▶ _Entries on finding words and elements_:
((

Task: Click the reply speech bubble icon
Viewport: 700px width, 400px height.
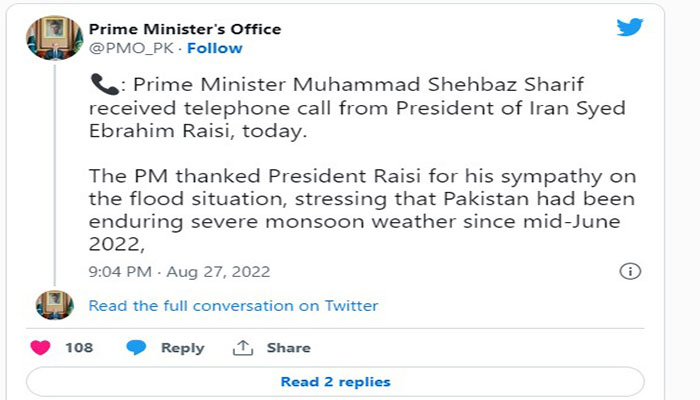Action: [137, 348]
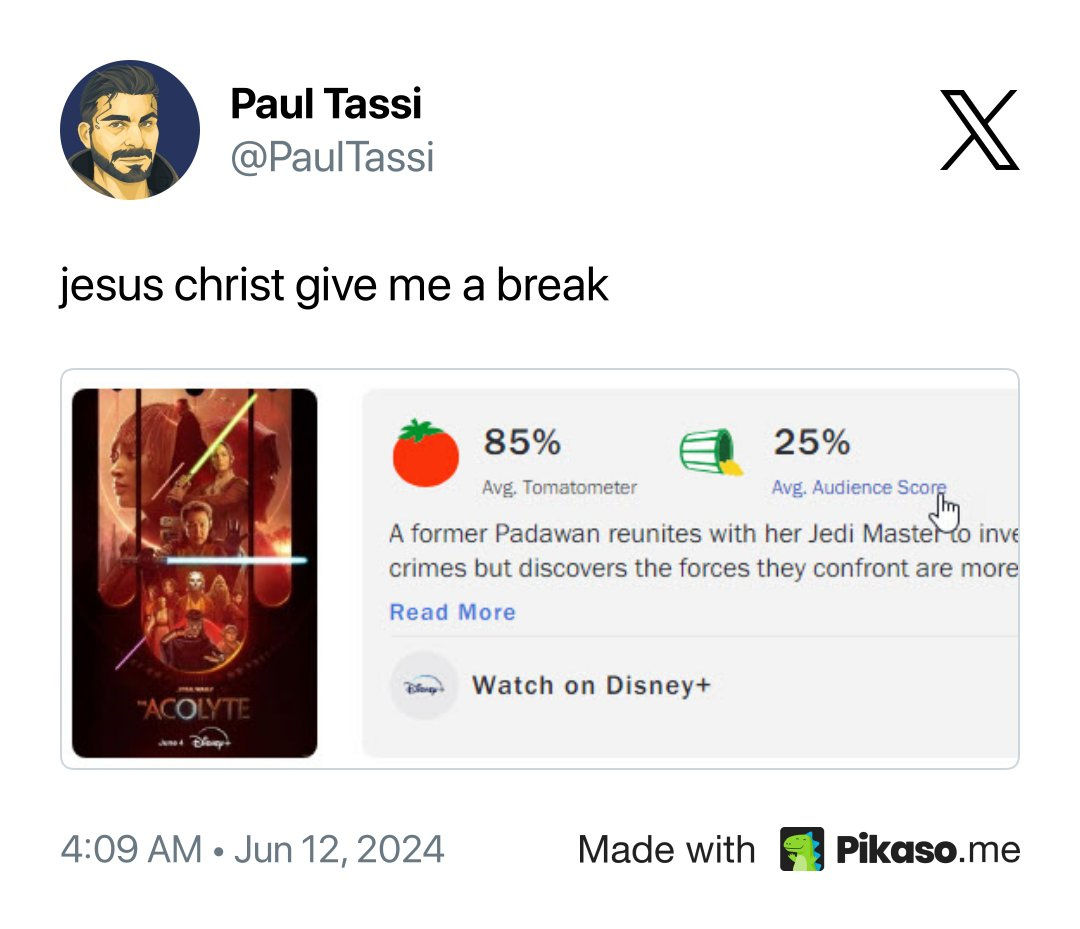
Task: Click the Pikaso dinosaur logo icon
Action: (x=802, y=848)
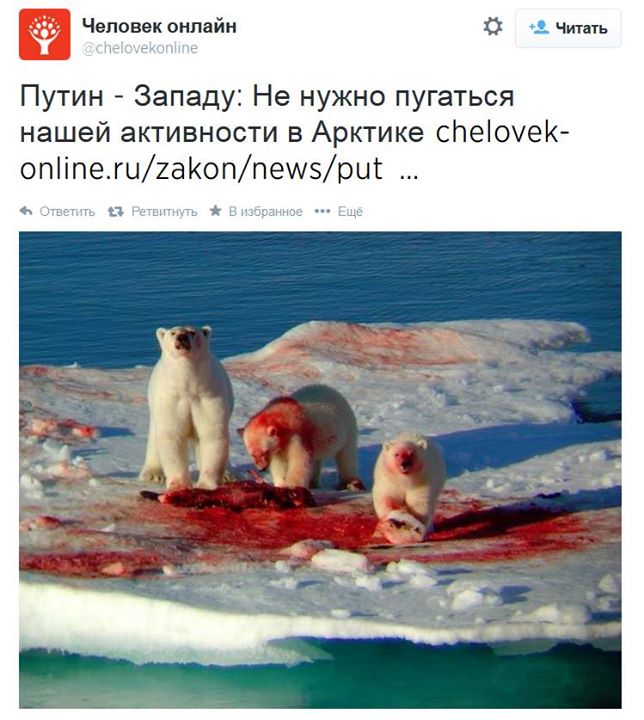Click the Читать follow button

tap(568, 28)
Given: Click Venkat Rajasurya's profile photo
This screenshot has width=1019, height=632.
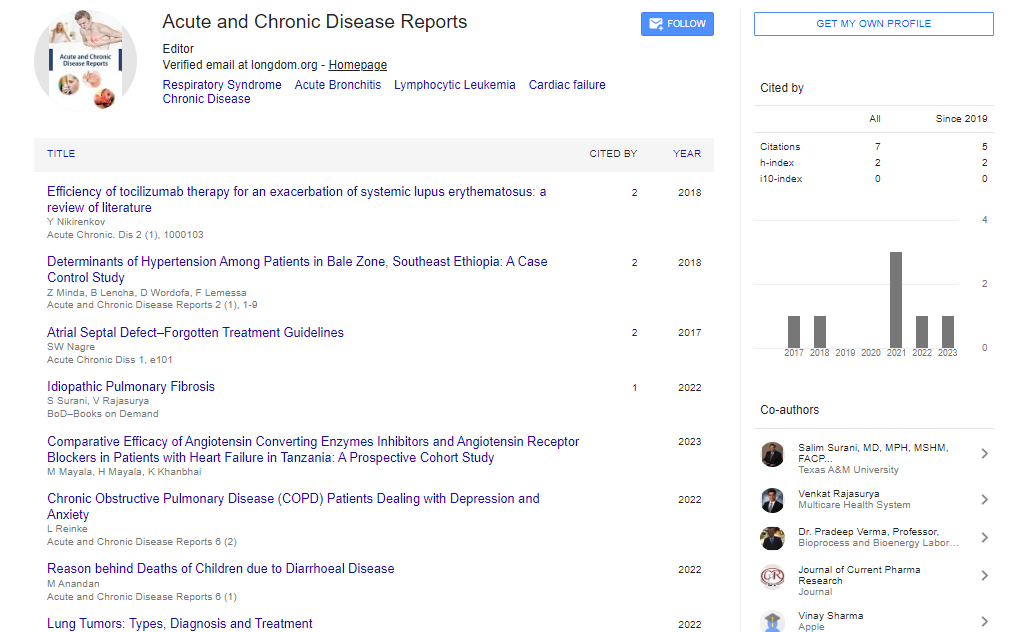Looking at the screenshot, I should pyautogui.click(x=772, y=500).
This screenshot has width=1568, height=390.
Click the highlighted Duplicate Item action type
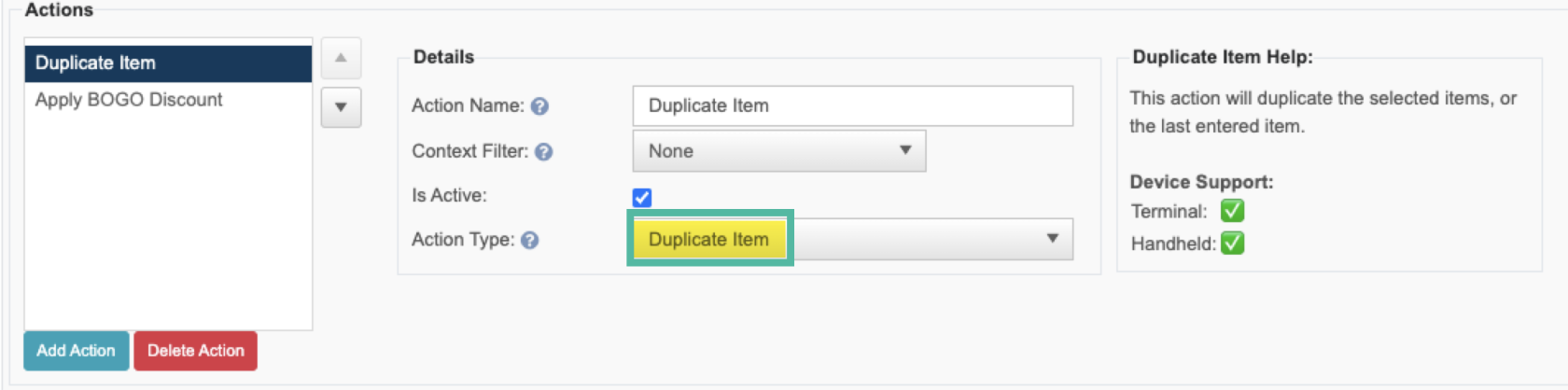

))

▶ _Task brief_: Quote word for word the part of the records that begins with the line containing "This screenshot has width=1568, height=390." and continues through the end of the records. Omit the pictures.

▶ _Task answer_:
This screenshot has width=1568, height=390.
Click the highlighted Duplicate Item action type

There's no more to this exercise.